* Challenges *
1. List each motivation that Eddie Epstein's reply in the thread gives for using a URI as the sofa.
2. According to the thread, on what date and at what time did Marshall Schor write the message that is quoted there?
3. Return the part of the thread that starts at the words "On Fri, Oct" and ends after the words "resetting the CAS)".

* Text shown *

━━━━

Re: Use of CASes with sofaURI?

2019-10-25 Thread Eddie Epstein
Besides very large documents and remote data, another major motivation was
for non-text data, such as audio or video.
Eddie

On Fri, Oct 25, 2019 at 1:33 PM Marshall Schor  wrote:

> Hi,
>
> Here's what I vaguely remember was the driving use-cases for the sofa as a
> URI.
>
> 1.  The main use case was for applications where the data was so large, it
> would
> be unreasonable to read it all in and save as a string.
>
> 2.  The prohibition on changing a sofa spec (without resetting the CAS)
> was that
> it has the potential for users to invalidate the results, in this
> (imagined)
> scenario:
>
> a) User creates cas with some sofa data,
> b) User runs annotators, which create annotations that "point into"

━━━━

* Stored records *
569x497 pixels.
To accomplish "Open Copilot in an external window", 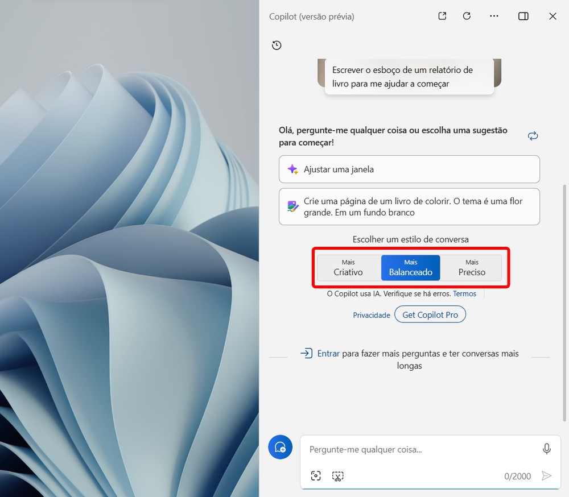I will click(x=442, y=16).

━━━━

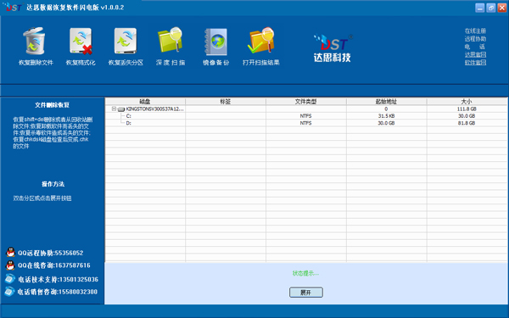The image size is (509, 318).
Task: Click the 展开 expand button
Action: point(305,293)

━━━━

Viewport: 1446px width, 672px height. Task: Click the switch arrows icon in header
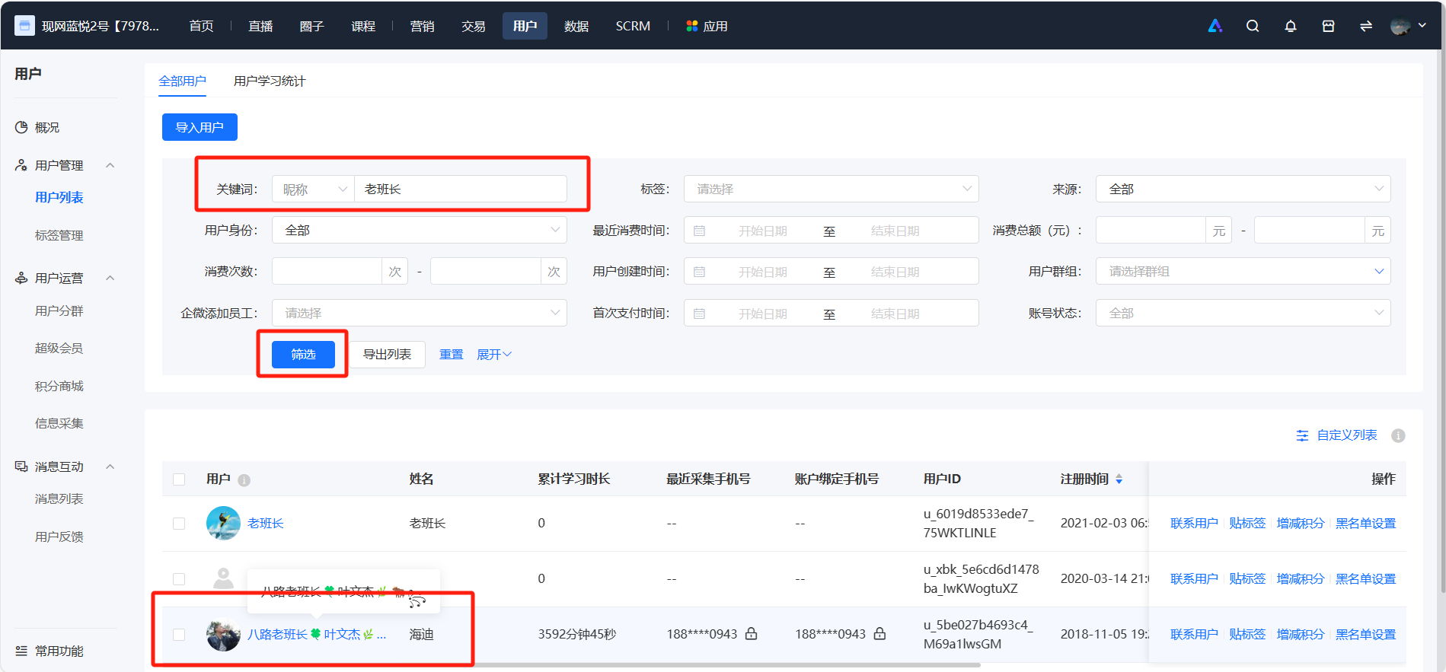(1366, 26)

━━━━

* Answers given *
1.
- Very large documents
- Remote data
- Non-text data, such as audio or video

2. Friday, October 25, 2019, at 1:33 PM.

3.
On Fri, Oct 25, 2019 at 1:33 PM Marshall Schor  wrote:

> Hi,
>
> Here's what I vaguely remember was the driving use-cases for the sofa as a
> URI.
>
> 1.  The main use case was for applications where the data was so large, it
> would
> be unreasonable to read it all in and save as a string.
>
> 2.  The prohibition on changing a sofa spec (without resetting the CAS)